AUSGANGSTEXT

Wir alle haben in unserem Rucksack schöne, einschneidende, ganz besondere, gute und auch weniger gute Erfahrungen, emotionale Wunden, Enttäuschungen, Ängste, limitierende Gedanken… Worte, Emotionen und Situationen, die uns triggern… Gedanken, die wir für die unumstößliche Wahrheit halten, die aber möglicherweise lediglich das sind, was wir durch unseren persönlichen Filter, basierend auf unseren Erfahrungen sehen wollen… oder können…


... bis wir eines Tages hoffentlich bemerken, daß wir eine Brille tragen, die wir auch wieder abnehmen können.


Die inkompatiblen Gefühle und schlechten Erfahrungen sitzen meist tief und steuern uns nicht selten wie ein kleiner innerer Pilot, ohne, daß wir uns dessen bewußt sind. Die Co - Abhängigkeit hat mich misstrauisch, dünnhäutig und unsicher werden lassen. In dem Glauben, das Unkontrollierbare kontrollieren zu können und die „Zügel“ in der Hand zu haben, hatte ich mich mit der Zeit in ein Rädchen verwandelt, das sich wie mechanisch in dem Suchtsystem, das zu meinem Leben geworden war, drehte.

HERAUSFORDERUNG 1
Welche drei Eigenschaften hat die Co-Abhängigkeit laut dem Ausgangstext bei der schreibenden Person hervorgebracht?

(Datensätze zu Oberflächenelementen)
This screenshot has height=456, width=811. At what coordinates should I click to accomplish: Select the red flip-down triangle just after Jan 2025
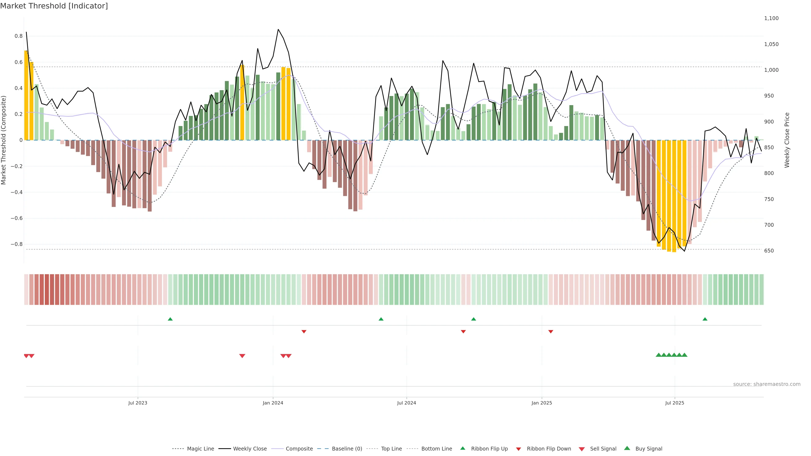pos(551,331)
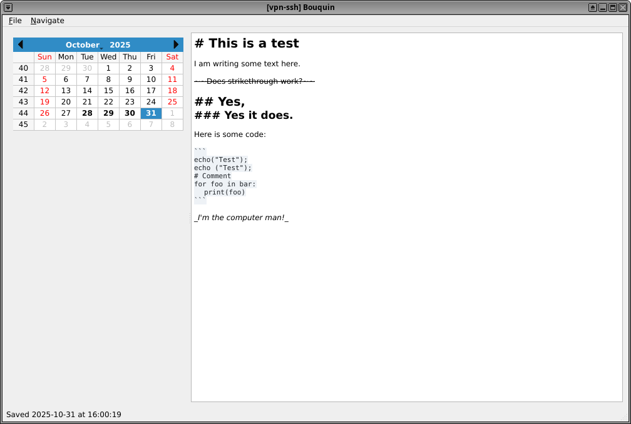Select Sunday October 26 shown in red
The image size is (631, 424).
pos(44,113)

HERAUSFORDERUNG 2
Kopiere sämtliche Zeilen der Datensätze zu Oberflächenelementen unverändert. Lass die Bilder dabei weg.

ENDERGEBNIS 1
Sie hat sie misstrauisch, dünnhäutig und unsicher werden lassen.

ENDERGEBNIS 2
This screenshot has height=456, width=811. At what coordinates should I click to accomplish: Select the red flip-down triangle just after Jan 2025
pos(551,331)
Select Sunday October 26 shown in red
The image size is (631, 424).
pos(44,113)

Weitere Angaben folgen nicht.